The undrafted free agent was on the Cowboys' practice squad last season. He led the team in rushing in the preseason with 120 yards on 31 carries. The day before he died, he completed four 300-yard sprints with a minute and 30 seconds of rest between each run and was expected to compete for a roster spot at halfback.

Veteran safety Darren Woodson told the congregation that Haywood "shined from day one,'' when he walked into his first mini-camp.

"If you knew Ennis, you knew his heart ... He was a friend, he was my family, he was my little brother,'' said Woodson, who was overcome with emotion and had to be comforted by former Cowboys running back Emmitt Smith.

"Upon this loss, know this, family: Not only are you grieving but we are grieving as well,'' Smith said.

The 34-year-old Smith tried to lighten the mood by recounting how playfully critical and competitive the younger Haywood could be.

"It's one thing I had to deal with Troy Hambrick, but it's another thing I had to deal with Ennis, talking about he was going to break all my records,'' Smith said.

Iowa State coach Dan McCarney told stories of Haywood, from their first meeting when the high schooler pulled up to Dallas Carter in a low rider, to the game against UNLV when the freshman fumbled the ball and promised his coaches it would never happen again. In the four years of college football that followed, it never happened again, McCarney said.

"He was the first one to go to work and the last one to leave,'' McCarney said.

A video tribute featured photos of Haywood as a baby, as a lanky student, as a groom at his wedding, and video footage captured the star back, making his own blocks and running for touchdowns.

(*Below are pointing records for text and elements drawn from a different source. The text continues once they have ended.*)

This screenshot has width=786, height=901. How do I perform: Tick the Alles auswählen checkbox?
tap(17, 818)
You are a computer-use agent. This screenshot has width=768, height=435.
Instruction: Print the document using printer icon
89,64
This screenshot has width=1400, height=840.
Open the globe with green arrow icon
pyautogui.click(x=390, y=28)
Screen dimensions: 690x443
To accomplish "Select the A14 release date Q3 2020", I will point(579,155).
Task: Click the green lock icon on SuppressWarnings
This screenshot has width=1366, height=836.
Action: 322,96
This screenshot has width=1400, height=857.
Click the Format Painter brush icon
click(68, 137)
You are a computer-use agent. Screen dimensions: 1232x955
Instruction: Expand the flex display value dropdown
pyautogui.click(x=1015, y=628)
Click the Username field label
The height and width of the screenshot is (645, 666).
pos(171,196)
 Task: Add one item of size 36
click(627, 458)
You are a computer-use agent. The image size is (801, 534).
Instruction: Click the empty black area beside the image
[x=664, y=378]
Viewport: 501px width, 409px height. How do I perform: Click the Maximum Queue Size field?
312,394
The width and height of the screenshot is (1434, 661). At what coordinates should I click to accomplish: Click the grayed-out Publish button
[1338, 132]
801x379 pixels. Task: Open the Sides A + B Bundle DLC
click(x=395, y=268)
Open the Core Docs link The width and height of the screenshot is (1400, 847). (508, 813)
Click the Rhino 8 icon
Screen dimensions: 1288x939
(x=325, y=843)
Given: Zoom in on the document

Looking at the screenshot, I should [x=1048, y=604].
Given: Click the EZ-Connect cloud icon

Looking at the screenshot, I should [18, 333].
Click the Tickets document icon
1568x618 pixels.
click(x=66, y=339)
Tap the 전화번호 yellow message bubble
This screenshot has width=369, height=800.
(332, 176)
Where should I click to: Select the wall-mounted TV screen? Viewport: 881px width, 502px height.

One humorous moment came when Cowboys owner Jerry Jones called Ennis Emmitt for about the third time. Congregants gently corrected him in unison: "Ennis,'' they said.

His friends called him "E-Hay,'' the 1998 Dallas Carter homecoming duke and unofficial class clown who rose from humble beginnings to become the Cowboy he'd dreamed of being and a role model for kids who would follow him.

His casket was driven to the cemetery in a gleaming white carriage, pulled by two horses and crowned with the three helmets he wore during his brief football career.